We usually avoid calling A::A() as 'member function'. We call it
'constructor'. Constructor is special in sense that it returns nothing,
not even void. It does construct instances of class, objects of type A.
I want to let only public functions of class A use B. So i thought of putting
it in private of Class A.
That is fine to have private member functions.
Is this the best way? or simple declaring them as static and keep it
outside of class?
Hard to answer. It depends what you need.
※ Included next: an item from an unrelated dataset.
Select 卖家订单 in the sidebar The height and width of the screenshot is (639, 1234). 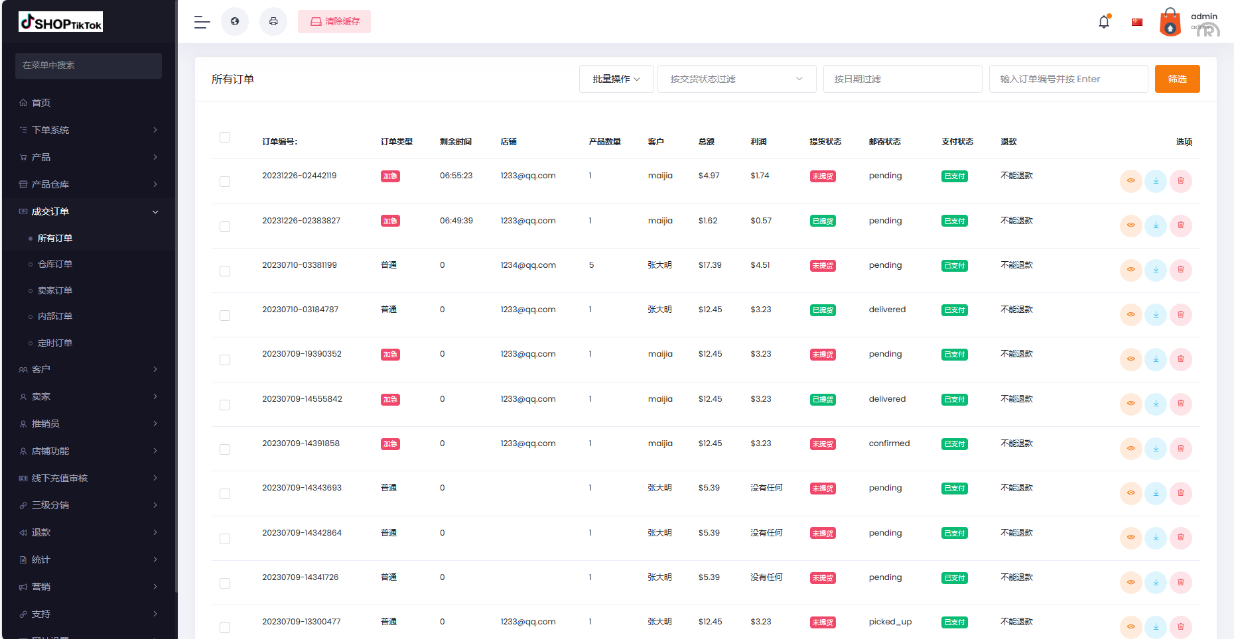pyautogui.click(x=54, y=290)

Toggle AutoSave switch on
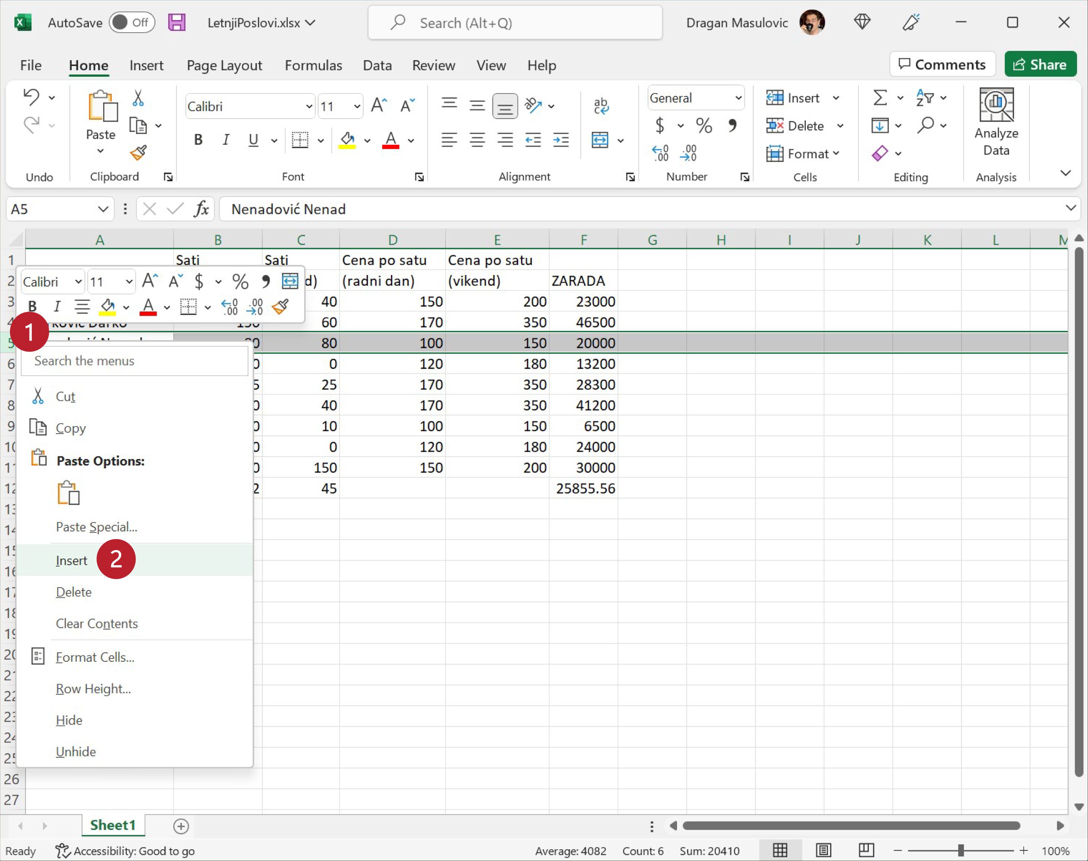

Non-static member functions have passing of one parameter simply displayed
differently. Example Number class:
class Number
{
public:
Number( int n = 0 );
Number& increase();
static Number& addOne( Number& nr );
int value_;
};
Number::Number( int n )
: value_( n )
{ }
Number& Number::increase()
{
++value_;
return *this; // 'this' is technically name of special parameter.
}
Number& Number::addOne( Number& nr )
{
++nr.value_;
return nr;
}
Number& Increase( Number& nr ) // may be static
{
++nr.value_;
return nr;
}
Here the non-static member function Number::increase() does exactly same
thing as do free function Increase( Number& ) and static member function
Number::addOne( Number& ). Member functions may be made private but free
function may me made static and remove any traces of its existence from
class definition. The only problem is that it can not access private or
protected members itself.
Major difference is still the way how the call looks in code:
int main()
{
Number x( 42 );
x.increase(); // non-static member function
Number::addOne( x ); // static member function
Increase( x ); // free function
}
New to C++. So forgive me if it is a silly q.
Not silly at all. It is the most important part of class, what functionality
is exposed to outer world and with what interface. It is design,
it is art. It is the difference between inconvenient + hard to read
and easy to use + simple to read.
I can not suggest what to take since example containing 'A's and 'B's
does not describe the real situation, that is always different.